The Universe of Discourse


Tue, 05 Nov 2019

Octopuses opening jars

A while back a YouTube video was going around titled Octopus Intelligence Experiment Takes an Unexpected Turn. Someone put food in a baby bottle with a screw cap and a rubber nipple. There was a hole drilled in the bottle so that the octopus could reach in to taste the food, but it was not large enough for the food to come out or for the octopus to go in. The idea, I suppose, was that the octopus would figure out how to unscrew the cap.

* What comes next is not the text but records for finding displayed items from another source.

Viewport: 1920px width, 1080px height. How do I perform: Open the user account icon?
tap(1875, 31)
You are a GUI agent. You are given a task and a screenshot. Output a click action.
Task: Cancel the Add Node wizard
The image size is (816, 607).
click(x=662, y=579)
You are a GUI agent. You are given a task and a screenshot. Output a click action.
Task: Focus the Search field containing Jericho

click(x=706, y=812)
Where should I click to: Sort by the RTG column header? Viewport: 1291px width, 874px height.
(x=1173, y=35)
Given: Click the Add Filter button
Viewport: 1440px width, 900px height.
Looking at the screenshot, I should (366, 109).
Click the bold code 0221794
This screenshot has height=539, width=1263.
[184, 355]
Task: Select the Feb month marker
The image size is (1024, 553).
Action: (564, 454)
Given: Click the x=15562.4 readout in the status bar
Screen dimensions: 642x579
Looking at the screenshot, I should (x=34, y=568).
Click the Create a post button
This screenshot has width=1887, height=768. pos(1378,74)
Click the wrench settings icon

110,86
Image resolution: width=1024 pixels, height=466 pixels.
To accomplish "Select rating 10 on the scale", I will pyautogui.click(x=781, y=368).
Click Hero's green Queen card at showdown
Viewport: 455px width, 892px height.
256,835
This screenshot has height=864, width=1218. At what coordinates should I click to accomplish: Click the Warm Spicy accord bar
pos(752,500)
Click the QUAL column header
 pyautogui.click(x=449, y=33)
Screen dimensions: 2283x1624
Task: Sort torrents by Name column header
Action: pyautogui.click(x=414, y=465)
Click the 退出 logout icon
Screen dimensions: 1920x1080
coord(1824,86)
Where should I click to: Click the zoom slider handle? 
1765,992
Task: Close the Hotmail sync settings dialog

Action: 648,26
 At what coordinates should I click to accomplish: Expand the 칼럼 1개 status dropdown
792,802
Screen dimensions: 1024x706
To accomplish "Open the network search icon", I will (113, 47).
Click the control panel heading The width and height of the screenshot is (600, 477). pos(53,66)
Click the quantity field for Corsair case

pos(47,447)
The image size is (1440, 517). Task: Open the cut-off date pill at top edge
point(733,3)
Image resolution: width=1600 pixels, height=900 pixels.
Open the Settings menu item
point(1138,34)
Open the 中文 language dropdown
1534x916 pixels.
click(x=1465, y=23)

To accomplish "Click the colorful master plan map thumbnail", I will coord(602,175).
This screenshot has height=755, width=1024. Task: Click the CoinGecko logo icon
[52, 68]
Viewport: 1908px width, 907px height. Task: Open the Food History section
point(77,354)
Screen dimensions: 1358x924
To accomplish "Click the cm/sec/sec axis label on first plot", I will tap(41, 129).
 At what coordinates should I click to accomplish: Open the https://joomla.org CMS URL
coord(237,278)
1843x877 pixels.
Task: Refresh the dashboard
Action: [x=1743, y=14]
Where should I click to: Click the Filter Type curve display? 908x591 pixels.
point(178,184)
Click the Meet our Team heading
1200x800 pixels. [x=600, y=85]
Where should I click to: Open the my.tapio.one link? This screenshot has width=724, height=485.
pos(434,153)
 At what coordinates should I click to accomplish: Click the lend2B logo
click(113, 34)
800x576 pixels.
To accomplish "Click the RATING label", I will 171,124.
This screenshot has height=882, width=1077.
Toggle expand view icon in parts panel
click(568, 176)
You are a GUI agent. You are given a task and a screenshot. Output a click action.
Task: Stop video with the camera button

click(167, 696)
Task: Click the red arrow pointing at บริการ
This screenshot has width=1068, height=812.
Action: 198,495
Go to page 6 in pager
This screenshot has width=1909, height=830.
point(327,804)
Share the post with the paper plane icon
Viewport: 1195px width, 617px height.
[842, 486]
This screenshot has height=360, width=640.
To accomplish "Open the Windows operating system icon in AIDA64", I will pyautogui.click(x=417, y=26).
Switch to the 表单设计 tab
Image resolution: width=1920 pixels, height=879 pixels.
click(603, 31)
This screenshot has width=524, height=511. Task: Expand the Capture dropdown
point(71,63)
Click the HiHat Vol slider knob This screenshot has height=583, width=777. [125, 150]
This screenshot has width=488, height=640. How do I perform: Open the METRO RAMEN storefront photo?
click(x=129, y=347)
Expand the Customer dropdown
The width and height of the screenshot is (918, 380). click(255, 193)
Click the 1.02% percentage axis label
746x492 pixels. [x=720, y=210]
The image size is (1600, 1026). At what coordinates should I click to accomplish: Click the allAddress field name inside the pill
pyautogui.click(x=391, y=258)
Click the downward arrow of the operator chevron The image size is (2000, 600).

The “unpexected turn” was that instead of unscrewing the cap, the octopus just ripped the entire nipple out of the bottle.

A still from the video.
The bottle is transparent plastic and the octopus, about the same
size, is behind it, with its arms wrapped around various parts of the
bottle, looking at us.  The orange screw cap that secures the nipple
in place is still screwed to the top of the bottle, but the white
rubber nipple itself is floating away. One of the octopus’s arms is
inside the bottle, entering through the large hole previously blocked
by the nipple.

I have mentioned this before but it bears repeating: this outcome should not have been an unexpected turn:

Crabs can be wrested from containers (Pieron, 1911; Schiller, 1948; Cousteau and Diole, 1973) but the results appear to be achieved by chance and there is little indication that the octopus can learn to deal with the situation more efficiently with practice. The animal approaches and struggles with the apparatus until something happens; if it learns anything as a result of its experience it is only to be more persistent and vigorous.

(Martin Wells, Octopus: Physiology and Behaviour of an Advanced Invertebrate (Springer, 1978), page 241.)